__Given text__
# # #

In September 2022, WPATH unveiled its new SOC 8 for trans and gender-diverse (TGD) medical and mental health care.  Included in Appendix D are the new letter referral suggestions.  Like many of you, the Crane Center is thrilled with the reduction of many barriers preventing TGD individuals from obtaining gender-affirming surgeries (GAS).  Thus far, insurance companies have followed the SOC 7 guidelines requiring 3 letters for any bottom surgery and 1 letter for any top/FFS surgery.  Some insurance companies have additional requirements for GAS.  
Though WPATH has unveiled its new suggestions, it will take insurance companies time to evolve.  Until then, the Crane Center will continue to require all patients using insurance for GAS to follow the SOC 7 guidelines.  This adherence to the outdated guidelines will prevent any last-minute and unfortunate denials based on insufficient letter submission.

WPATH Standards of Care recommend letters of support from licensed mental health providers and/or hormone providers as part of the surgical transition process. Your insurance provider also will require the same letters to approve coverage.

Below are the letter requirements pertaining to each procedure type and the WPATH Soc V.7 criteria that must be met for each letter, as well as additional criteria imposed by certain insurance plans.

*Please note: All letters must be on letterhead and signed by the provider with their license number. Letters cannot be written by an intern or resident. Letters should be sent in as a PDF document, without password protection.

  • Letters for Texas patients can be faxed to 512.597.0402 or emailed to
  • Letters for California patients can be faxed to 415.461.3233 or emailed to

Top Surgery, Breast Augmentation & Facial Feminization Surgery:

  • One letter from a licensed mental health specialist (LCSW, MFT, LMFT, CSW, Ph.D., Psy.D., etc.)

# # #

__Work instructions__
Continue the text on letter requirements for gender-affirming surgery from the point where it stops.

__Information__

# # #

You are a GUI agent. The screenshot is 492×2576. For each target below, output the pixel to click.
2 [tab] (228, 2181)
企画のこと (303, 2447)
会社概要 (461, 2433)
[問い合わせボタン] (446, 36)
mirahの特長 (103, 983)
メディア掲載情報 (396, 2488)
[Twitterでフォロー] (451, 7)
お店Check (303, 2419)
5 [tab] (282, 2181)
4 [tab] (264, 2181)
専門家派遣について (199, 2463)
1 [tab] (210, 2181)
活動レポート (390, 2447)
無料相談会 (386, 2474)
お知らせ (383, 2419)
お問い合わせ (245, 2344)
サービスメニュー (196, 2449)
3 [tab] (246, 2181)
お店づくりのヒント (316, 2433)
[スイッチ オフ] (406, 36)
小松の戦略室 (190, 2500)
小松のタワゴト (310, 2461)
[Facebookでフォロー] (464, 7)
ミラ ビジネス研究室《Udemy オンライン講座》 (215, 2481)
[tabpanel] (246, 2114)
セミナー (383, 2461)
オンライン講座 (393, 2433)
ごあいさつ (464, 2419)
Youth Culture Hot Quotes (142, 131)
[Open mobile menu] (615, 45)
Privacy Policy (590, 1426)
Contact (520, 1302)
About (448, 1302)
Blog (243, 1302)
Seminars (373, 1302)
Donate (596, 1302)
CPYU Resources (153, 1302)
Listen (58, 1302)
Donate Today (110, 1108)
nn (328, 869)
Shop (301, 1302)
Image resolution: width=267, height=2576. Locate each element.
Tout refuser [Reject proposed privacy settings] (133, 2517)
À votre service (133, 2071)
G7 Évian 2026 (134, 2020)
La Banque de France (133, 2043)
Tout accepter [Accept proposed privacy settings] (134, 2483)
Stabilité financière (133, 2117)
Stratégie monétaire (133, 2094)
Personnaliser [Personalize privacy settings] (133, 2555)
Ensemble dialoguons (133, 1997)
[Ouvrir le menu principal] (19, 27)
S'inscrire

# # #

__Exercise response__
  • California patients: Anthem Blue Cross requires two letters from two separate mental health specialists
  • Texas patients: Blue Cross Blue Shield of Texas requires one letter from a Doctorate level provider (Ph.D., Psy.D. or Psychiatrist)
  • Blue Cross Blue Shield Federal Employee Program patients: BCBS FEP requires 12 months of continuous hormone therapy & 2 referral letters from qualified mental health professionals (one must be from the psychotherapist who has treated the member for a minimum of 12 months)

Bottom Surgery:

Two Letters from 2 different licensed mental health specialists

  • 1 letter can be from a provider who has only had an evaluative role
  •  At least one of the letters must be from a provider with a doctorate level degree (Ph.D., Psy.D., etc.)
  • Texas patients: Blue Cross Blue Shield of Texas requires two letters from a Doctorate level provider (Ph.D., Psy.D. or Psychiatrist)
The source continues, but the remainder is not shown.